EXERCISE GOAL: Each line in the entries that has the word "agent" has to be copied.

(Entries taken from a collection)
····················

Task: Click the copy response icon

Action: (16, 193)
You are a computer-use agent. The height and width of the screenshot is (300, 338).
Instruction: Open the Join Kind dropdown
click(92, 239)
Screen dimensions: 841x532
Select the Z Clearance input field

····················

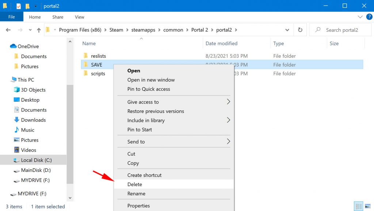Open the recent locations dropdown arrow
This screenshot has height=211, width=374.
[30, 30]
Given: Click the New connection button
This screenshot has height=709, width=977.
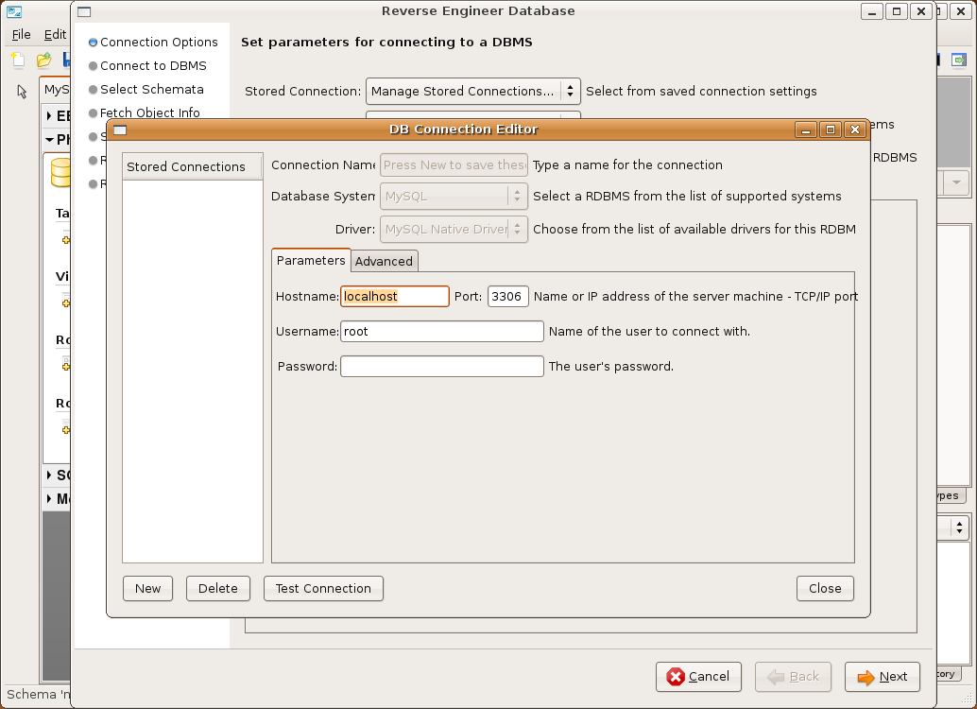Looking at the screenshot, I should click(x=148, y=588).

····················

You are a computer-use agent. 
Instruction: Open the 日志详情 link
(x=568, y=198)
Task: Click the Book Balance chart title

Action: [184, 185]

····················

RESULT OF THE TASK:
You are a computer-use agent. The height and width of the screenshot is (300, 338).
You are a computer-use agent. 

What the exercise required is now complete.